#### Provided data
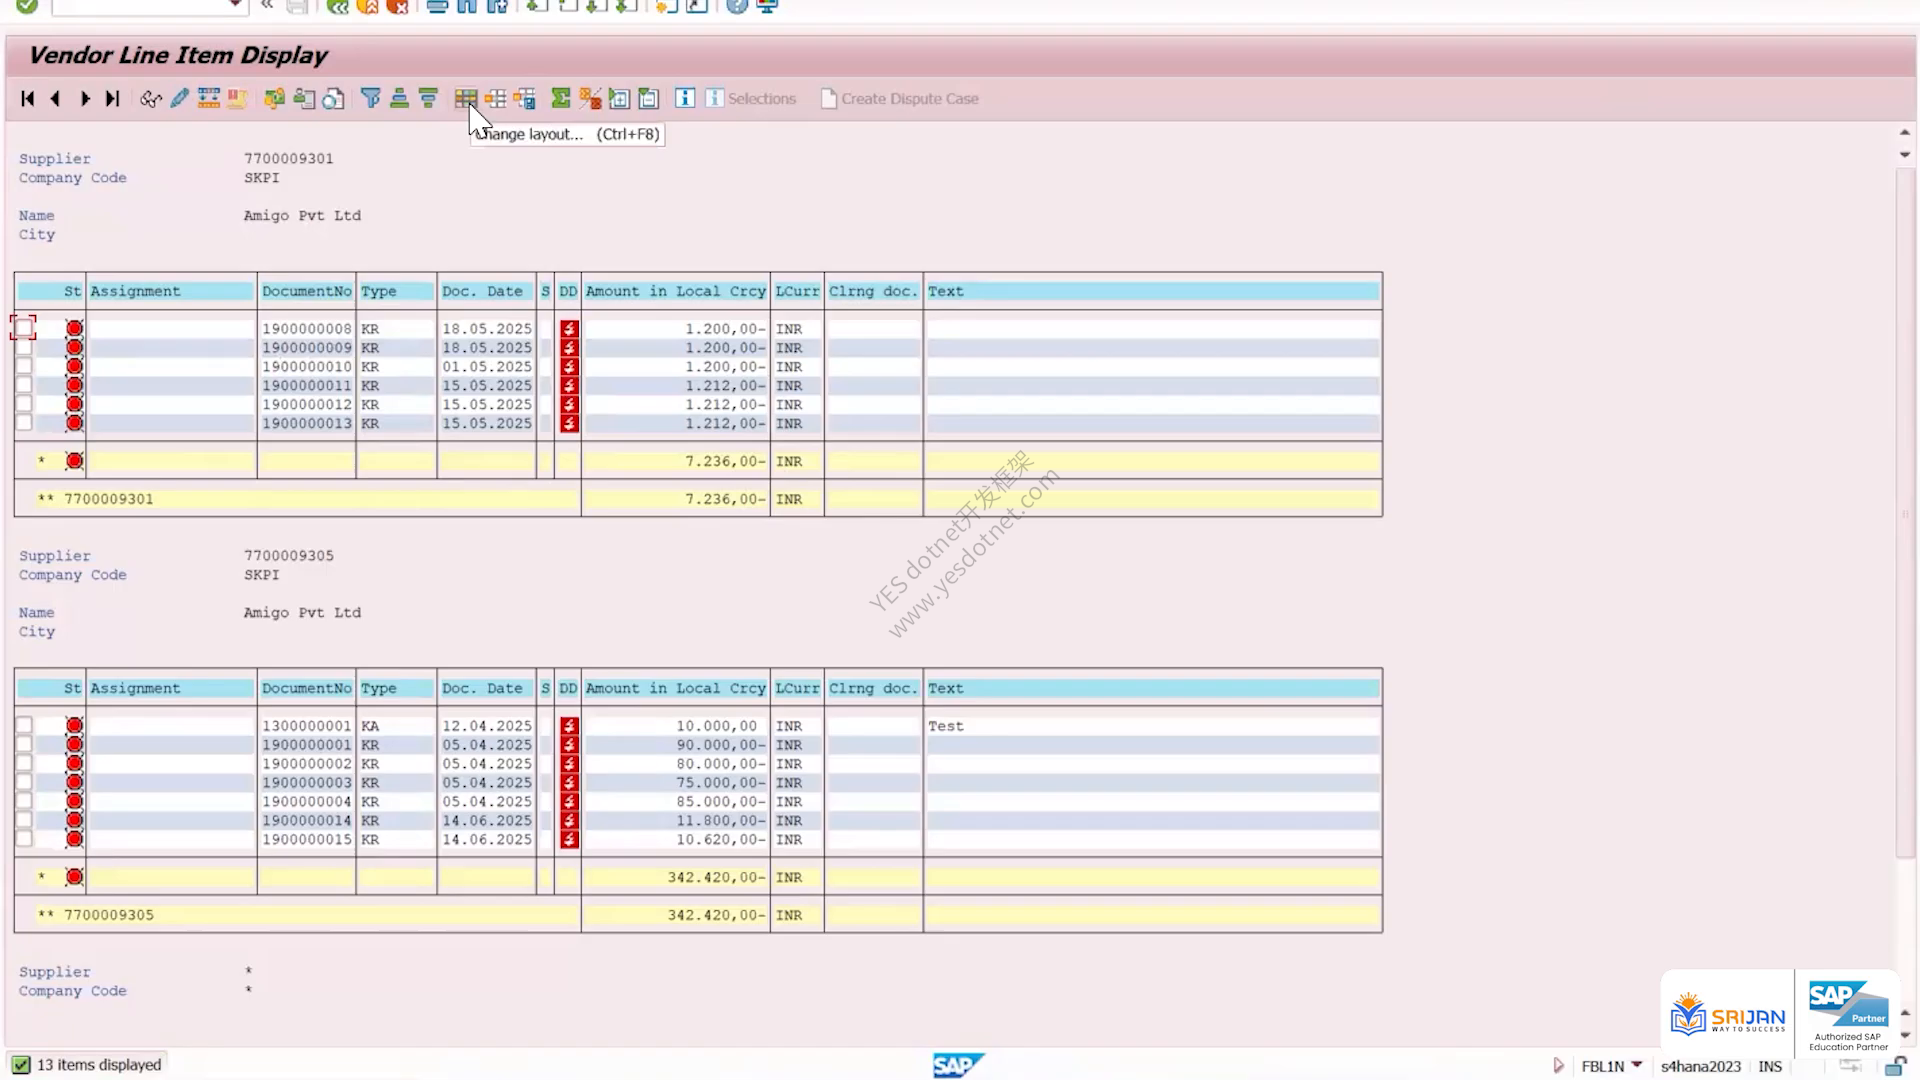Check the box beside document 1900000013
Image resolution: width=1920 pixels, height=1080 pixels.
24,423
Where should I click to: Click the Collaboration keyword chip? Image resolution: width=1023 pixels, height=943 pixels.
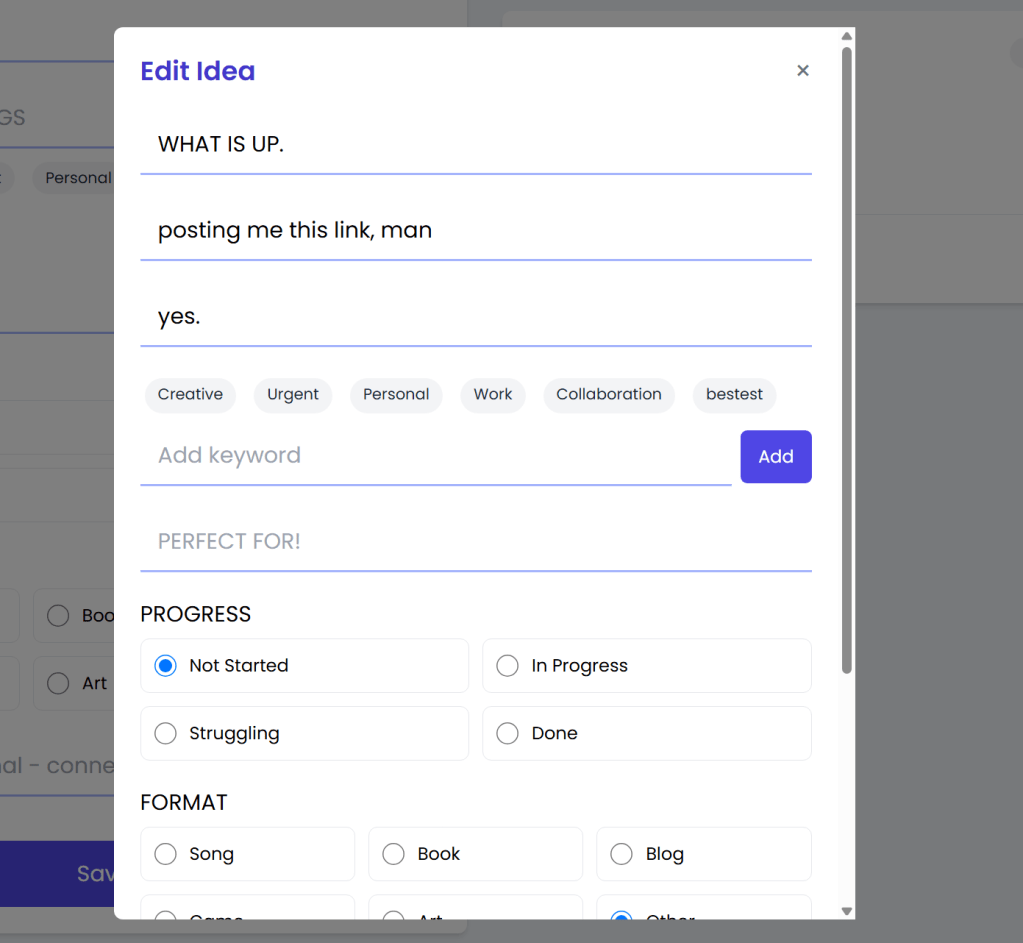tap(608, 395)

#### Work instruction
Could you retype exactly the lines running from the one with "Where should I" to the end of the material above, pictures omitted?

#### Task answer
Where should I click to: Click the Collaboration keyword chip? Image resolution: width=1023 pixels, height=943 pixels.
tap(608, 395)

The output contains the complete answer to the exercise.